Near the end of the essay, and most confusingly, Verghese takes yet another tack when describing with understandable pride the teaching of the bedside physical exam he coordinates with his chief residents:
We teach that physical findings should be considered biomarkers, phenotypic markers. ... An enlarged spleen, Roth's spots, a Virchow's node, and jugular venous distention are all biomarkers that should be factored in with the high calcium level, the abnormal MRI, and other data to arrive at a true picture of the patient. Failure to recognize these biomarkers is an oversight akin to not seeing a key laboratory value in the chart.

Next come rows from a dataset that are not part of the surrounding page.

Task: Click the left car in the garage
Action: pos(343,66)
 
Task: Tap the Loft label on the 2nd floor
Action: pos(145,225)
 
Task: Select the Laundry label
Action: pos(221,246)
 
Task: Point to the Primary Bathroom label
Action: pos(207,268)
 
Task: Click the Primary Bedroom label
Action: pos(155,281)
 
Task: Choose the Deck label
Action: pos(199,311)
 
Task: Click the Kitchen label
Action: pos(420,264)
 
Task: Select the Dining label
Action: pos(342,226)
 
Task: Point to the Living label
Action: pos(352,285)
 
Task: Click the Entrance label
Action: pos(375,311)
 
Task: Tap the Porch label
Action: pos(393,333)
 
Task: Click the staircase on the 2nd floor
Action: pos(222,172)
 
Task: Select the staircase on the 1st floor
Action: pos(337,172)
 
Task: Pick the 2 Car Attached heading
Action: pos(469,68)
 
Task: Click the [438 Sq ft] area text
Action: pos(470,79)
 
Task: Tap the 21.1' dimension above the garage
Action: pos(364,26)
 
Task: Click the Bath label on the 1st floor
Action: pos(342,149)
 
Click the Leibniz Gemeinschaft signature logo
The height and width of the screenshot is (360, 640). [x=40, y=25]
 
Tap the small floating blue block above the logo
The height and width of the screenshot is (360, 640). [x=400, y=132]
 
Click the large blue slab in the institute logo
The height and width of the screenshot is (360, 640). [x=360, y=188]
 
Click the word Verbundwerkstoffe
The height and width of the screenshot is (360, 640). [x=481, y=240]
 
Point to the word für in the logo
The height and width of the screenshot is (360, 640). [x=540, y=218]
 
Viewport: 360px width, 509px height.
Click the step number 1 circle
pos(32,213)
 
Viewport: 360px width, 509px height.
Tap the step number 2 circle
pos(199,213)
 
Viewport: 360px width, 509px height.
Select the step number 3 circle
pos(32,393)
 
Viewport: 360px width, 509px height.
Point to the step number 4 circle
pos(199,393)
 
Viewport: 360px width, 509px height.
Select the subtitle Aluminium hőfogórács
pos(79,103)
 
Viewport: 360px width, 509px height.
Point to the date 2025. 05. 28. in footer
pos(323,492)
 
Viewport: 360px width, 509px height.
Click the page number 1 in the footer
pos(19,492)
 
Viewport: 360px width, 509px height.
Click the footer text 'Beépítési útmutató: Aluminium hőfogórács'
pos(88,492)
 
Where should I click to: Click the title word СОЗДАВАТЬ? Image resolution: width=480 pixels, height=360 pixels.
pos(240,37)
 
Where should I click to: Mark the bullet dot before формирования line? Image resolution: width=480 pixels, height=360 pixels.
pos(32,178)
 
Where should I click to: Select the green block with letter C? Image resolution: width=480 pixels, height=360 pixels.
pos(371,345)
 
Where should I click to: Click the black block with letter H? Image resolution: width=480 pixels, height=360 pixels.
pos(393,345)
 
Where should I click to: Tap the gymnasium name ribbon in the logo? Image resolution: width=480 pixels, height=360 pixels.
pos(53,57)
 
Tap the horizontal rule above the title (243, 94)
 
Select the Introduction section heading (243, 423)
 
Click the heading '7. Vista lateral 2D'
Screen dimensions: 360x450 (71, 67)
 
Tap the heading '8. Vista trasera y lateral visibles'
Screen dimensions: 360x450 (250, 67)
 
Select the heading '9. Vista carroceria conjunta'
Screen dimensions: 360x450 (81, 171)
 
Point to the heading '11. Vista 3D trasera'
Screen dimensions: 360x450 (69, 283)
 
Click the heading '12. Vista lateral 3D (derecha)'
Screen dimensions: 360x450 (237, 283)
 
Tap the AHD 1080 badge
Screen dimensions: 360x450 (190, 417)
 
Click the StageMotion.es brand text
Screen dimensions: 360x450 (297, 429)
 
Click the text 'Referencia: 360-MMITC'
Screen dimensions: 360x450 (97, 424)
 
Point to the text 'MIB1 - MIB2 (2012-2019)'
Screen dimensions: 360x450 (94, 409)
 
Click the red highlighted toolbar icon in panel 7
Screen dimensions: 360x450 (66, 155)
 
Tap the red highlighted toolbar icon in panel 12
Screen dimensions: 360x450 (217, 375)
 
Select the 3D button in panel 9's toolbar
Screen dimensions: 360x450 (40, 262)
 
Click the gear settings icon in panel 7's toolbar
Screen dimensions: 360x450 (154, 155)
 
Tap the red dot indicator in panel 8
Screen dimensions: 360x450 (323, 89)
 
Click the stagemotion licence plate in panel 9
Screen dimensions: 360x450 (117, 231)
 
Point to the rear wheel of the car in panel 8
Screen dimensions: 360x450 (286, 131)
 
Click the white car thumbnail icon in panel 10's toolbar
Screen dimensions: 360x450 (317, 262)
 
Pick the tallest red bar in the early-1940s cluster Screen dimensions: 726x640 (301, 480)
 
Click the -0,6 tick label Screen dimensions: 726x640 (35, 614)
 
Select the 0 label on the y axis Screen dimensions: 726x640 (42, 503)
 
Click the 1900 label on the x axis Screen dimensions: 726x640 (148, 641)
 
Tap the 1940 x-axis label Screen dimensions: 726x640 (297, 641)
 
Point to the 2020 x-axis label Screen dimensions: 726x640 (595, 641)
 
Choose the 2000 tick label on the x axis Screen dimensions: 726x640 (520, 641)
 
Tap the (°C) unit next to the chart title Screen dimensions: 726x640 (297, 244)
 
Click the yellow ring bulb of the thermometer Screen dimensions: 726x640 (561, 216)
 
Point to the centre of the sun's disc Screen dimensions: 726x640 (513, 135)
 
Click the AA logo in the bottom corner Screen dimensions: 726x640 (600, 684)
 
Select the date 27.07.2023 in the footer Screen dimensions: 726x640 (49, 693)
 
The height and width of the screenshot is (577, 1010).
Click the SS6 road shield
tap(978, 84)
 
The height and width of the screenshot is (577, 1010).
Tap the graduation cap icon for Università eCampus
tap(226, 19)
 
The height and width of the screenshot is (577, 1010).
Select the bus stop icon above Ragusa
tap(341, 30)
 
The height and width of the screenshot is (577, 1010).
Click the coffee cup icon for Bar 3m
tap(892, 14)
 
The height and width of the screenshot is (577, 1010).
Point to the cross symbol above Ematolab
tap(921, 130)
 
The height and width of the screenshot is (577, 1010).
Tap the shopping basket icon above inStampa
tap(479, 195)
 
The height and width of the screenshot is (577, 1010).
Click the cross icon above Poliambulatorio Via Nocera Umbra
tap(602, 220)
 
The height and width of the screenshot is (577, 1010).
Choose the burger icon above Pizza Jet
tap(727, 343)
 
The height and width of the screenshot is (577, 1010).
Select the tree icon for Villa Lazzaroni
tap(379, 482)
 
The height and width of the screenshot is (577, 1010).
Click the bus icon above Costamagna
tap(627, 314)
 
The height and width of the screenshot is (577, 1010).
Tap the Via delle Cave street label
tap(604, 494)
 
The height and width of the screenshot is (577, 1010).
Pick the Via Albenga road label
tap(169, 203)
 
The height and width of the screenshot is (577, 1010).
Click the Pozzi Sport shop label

But this comparison is double-edged. If a finding on the physical exam is like a biomarker, then it is like any other diagnostic test, which can be ignored, re-interpreted, or even not tested at all based on the prior probabilities the physician approaches the patient with. Perhaps - given the patient - I might prefer the information given by X-ray to my own physical exam. Or maybe, given the vagaries of varying echocardiography reads, I might privilege my own cardiac exam.

This is why I find Verghese's essay, though moving and personally challenging to my own too-ingrained love of EHRs, to be ultimately unsatisfying. If medicine is a culture, it changes. If the physical exam is to be a practical part of the diagnostic art, and not a relic, it too must change. Let's find out which parts of the diagnostic exam work, and why. We know that no physician does the "head-to-toe exam" for more than a fraction of his or her patients, so which parts should be done when? When is it useful to look for Roth's spots as a diagnostic adjunct rather than as a fascinating bedside pedagogical tool of limited clinical import? (Probably rarely.) Given our limited time with patients, should we not build rapport and understanding by asking more detailed histories at the bedside, rather than indulging in percussion of parts which have no diagnosis to yield up? 

I take Verghese's wisdom and his eloquence but I look for rigor elsewhere, trying to spend my time with the patient in ways that build our therapeutic relationship and find a true diagnosis efficiently.